The Lost River is located in Stuart, Florida just about ¼ mile east of the intersection of I-95 and Kanner Highway (76).  Exit the interstate, go East and you’ll drive right over it.

Today, my friends and I put in at a little park just the other side of the river. This park has a boat ramp and a dock so it’s easy to load/unload kayaks and canoes.

We left from the boat dock and headed toward the west. At first glance, the river appears to be brown or even black in color. In the shallow portions, you can see the river is actually a tea color; which comes from tannins, a natural color caused by decaying plant material.

The first 20 minutes or so of leisure paddling takes us through the neighborhood and the view is mainly houses on the river. The homes are nice, but old style with an emphasis on enjoying the river rather than seeing who has the biggest home.

Once past that section, the river turns into the natural oasis.  The banks are thick with lush trees including oak, palm and other varieties of green vegetation. The bank is so covered with foliage in most places that disembarking would require hacking a path. So for our breaks, we ‘d find an overhanging tree and hang out in the shade.

Like most adventures, there are multiple paths and the river is no exception.  Staying left through a couple of forks takes us further down the river. One of the forks we went right and paddled  around a lush,  tree covered island that had a landing area. It appeared big enough to pitch a tent or just have lunch.  We all agreed that’d be a fun place to pitch camp with some friends.

We continued down the river for about half an hour and then turned around. The river continued on, but the afternoon was fading  fast.
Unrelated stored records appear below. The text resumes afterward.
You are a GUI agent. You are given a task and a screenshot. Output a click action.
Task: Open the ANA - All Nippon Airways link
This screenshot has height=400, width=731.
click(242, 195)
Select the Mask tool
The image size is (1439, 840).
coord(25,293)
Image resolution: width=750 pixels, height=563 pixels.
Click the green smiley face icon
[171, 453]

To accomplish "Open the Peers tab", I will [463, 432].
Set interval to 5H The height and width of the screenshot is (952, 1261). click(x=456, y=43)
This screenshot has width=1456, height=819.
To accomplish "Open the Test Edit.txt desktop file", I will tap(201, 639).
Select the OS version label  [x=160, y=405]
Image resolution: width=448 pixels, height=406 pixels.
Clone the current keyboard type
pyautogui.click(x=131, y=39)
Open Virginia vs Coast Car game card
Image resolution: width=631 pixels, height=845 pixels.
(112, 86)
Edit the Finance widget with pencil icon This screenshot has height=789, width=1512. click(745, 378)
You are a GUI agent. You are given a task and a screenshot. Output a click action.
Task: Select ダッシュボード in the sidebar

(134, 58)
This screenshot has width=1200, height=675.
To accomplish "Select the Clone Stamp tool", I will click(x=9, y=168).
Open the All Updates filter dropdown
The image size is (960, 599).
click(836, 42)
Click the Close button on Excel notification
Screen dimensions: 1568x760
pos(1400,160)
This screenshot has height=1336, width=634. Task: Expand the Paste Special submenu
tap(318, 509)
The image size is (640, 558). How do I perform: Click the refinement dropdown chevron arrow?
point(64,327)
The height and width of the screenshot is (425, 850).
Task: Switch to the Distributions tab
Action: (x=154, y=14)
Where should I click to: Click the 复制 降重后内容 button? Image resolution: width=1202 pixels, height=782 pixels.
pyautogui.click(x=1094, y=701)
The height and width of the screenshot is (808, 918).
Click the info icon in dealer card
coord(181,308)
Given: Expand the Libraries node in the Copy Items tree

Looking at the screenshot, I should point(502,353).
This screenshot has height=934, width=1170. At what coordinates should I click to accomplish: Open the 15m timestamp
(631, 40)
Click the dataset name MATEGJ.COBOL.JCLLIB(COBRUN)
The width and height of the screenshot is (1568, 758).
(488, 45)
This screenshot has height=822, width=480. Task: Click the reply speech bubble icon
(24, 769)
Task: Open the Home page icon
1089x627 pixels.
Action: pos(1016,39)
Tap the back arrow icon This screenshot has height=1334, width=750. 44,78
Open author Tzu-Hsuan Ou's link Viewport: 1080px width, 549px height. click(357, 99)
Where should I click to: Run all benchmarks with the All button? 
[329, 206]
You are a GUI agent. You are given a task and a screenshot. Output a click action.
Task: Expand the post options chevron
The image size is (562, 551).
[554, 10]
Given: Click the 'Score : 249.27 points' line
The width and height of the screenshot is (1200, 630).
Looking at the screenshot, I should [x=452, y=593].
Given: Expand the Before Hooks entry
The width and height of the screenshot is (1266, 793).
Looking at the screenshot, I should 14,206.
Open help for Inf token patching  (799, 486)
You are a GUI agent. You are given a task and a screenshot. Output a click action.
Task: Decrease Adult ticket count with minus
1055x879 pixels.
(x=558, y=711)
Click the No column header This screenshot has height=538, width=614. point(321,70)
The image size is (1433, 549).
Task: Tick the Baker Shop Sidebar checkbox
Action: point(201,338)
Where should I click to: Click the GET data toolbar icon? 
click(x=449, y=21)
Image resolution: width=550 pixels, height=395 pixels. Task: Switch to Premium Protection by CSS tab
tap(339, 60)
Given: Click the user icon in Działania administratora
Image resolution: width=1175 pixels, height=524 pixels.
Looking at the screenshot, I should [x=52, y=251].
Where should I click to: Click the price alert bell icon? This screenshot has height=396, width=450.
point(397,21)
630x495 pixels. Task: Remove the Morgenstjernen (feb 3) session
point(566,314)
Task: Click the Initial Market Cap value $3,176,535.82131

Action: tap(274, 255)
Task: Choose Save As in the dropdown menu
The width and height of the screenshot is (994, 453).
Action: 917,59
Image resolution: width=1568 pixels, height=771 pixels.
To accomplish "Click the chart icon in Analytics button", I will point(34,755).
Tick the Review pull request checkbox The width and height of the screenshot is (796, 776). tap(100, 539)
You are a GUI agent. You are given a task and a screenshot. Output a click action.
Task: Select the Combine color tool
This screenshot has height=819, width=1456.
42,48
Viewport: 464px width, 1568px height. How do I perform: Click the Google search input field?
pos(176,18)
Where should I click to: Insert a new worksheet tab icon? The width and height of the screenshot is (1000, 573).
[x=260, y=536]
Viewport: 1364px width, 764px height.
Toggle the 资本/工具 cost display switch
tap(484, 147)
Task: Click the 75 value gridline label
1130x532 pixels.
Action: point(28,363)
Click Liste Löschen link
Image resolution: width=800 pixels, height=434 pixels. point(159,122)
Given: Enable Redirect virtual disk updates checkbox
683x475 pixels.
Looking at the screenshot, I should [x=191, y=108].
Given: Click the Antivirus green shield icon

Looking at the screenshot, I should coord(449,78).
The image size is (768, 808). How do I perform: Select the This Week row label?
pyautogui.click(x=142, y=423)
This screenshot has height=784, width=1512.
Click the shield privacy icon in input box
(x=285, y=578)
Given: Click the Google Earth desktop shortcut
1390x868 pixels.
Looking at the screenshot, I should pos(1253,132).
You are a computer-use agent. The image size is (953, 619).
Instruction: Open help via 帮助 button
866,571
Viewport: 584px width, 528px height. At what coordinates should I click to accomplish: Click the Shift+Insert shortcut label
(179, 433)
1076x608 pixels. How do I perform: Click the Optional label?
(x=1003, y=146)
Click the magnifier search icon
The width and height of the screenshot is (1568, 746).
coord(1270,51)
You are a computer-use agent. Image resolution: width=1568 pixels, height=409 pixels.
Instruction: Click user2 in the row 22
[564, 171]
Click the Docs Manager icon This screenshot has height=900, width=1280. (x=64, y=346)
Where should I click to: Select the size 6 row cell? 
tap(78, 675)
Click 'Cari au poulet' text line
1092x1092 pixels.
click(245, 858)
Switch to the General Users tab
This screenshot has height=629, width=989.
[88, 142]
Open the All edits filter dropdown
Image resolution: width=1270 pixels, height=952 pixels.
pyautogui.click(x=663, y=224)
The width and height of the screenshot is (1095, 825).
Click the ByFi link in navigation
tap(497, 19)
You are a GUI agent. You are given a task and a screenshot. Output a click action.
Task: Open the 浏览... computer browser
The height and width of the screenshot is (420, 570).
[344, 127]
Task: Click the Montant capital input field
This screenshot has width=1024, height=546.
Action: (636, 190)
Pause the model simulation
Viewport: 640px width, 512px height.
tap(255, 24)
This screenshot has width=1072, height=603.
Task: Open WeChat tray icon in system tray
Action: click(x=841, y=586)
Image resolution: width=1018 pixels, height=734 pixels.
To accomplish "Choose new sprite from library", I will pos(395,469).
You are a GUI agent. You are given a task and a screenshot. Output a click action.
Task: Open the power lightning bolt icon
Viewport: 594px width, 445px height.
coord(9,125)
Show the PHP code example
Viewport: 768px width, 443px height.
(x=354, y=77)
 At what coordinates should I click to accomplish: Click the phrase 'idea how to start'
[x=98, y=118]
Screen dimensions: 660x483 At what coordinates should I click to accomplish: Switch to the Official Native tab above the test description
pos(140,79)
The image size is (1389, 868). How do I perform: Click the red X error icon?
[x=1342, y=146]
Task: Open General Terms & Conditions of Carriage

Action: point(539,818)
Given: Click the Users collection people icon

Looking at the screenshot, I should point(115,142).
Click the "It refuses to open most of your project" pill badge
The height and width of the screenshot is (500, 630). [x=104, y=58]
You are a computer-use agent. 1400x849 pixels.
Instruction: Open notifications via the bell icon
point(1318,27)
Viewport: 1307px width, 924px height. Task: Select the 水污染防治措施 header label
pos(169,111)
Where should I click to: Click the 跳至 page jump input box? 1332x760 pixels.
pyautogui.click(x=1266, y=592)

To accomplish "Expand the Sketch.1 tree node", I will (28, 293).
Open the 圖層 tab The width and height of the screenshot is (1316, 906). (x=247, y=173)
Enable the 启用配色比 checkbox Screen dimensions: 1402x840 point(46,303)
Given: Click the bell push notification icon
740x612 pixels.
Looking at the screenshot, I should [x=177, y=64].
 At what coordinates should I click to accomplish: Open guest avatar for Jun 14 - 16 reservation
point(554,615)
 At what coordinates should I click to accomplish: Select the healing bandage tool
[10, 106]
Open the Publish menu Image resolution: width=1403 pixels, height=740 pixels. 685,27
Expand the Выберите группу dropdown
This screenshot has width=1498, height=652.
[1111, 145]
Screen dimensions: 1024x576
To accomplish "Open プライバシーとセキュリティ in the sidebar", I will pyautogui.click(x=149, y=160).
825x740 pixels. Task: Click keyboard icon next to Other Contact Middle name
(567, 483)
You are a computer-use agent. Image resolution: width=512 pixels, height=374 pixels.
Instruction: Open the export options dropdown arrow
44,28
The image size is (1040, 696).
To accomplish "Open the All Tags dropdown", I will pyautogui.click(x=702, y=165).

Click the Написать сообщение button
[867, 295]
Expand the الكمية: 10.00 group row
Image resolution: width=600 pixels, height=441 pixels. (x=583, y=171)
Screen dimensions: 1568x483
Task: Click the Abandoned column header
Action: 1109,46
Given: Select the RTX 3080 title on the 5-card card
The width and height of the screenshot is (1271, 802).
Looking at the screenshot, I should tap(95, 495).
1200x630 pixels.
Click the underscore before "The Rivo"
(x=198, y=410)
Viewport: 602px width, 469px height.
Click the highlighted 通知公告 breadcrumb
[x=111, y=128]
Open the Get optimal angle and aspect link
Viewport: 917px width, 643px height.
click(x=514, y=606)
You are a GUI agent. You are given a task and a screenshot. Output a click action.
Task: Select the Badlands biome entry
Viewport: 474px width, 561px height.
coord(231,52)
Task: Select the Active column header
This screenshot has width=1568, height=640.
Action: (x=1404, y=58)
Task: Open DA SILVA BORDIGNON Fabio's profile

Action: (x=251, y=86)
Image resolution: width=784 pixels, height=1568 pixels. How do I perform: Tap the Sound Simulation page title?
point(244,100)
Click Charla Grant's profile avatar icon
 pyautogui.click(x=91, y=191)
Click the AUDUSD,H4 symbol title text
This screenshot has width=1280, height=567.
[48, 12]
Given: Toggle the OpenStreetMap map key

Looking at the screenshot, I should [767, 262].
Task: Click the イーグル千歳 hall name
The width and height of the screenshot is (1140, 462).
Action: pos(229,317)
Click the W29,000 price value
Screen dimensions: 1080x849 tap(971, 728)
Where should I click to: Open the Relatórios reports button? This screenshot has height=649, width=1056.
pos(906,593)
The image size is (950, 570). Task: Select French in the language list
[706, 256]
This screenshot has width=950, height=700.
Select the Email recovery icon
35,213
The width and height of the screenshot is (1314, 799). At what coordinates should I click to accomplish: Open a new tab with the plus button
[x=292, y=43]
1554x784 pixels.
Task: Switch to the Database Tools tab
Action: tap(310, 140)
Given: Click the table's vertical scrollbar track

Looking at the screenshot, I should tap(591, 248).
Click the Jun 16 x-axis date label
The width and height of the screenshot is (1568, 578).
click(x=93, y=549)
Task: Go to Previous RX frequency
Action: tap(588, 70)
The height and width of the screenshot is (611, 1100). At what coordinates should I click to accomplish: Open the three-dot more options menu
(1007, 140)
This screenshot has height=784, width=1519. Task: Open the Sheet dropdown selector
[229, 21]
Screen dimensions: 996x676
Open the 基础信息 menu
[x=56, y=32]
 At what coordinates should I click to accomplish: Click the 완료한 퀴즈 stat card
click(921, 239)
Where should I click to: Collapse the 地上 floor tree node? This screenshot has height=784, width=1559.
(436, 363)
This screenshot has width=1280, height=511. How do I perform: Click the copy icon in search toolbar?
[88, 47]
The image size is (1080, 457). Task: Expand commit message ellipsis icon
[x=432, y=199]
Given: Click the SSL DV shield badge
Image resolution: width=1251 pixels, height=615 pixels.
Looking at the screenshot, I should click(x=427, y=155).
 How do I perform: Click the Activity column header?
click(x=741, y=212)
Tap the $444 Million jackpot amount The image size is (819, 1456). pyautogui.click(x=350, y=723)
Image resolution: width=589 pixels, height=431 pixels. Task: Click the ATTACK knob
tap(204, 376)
As we paddled toward the launching area, we spotted a large alligator sunning itself on the bank. My kayak is nine feet and this gator wasn’t much shorter from snout to tail. However , it was high up and far enough away to paddle up and get a few pictures.

My friends thought it was asleep, but as I kayaked around I saw his eyes open. As they drifted closer for a picture, the large gator ran down the bank and dove into the water right in front of my kayak!  Can you say back paddle? I can and I did!!

The gator swam down the river for a bit, then went under and that’s the last we saw of him. Unless someone has been illegally feeding gators, they generally will run away first. However, when dealing with anything that can and will eat you, it’s best to err on the side of caution.

We made it back safe and dry and agreed that next time we’ll leave earlier so we have more time for exploration.  This is one of those cool places that is just a few miles from home. Next time you’re out roaming, check out some of those “forgotten” places that are just down the street. You might just have your own Lost River begging for exploration.

Here’s a short video of the excursion: http://youtu.be/QSP-DNUekoA

 

 

Myakka River State Park

Numerous friends had recommended that we visit Myakka River state park.  They said we’d love it because of the kayaking and all the wildlife. After all the recommendations, we had to check it out.

Located about 2 hours from the East coast of Florida, it is an easy drive through the center of the state. Along the way you’ll see the historic section of Florida; wide open prairies and cattle ranches.

We had reserved a cabin and sometimes those are a hit or miss depending on the amenities. This one was perfect; decent size kitchen, with a large great room that housed a fireplace, dining room table, and bed.  Out back was a small porch and a picnic table. Of course, it had the most important thing; air conditioning.

Once unpacked, we set off on our bikes to explore. I really enjoy biking around parks because I see so much more by going slow and I can explore trails along the way.  We peddled down the main grade past a bridge with an overlook into a canal. A perfect place to view alligators, but they were not to be found this time.

Continuing on, we saw vast grassed prairies that would be perfect for a giraffe or Rhino to roam. Further along, the road is enclosed by a canopy of trees with that beautiful hanging Spanish moss. Hanging like a sheer curtain, the moss gives the trees such character.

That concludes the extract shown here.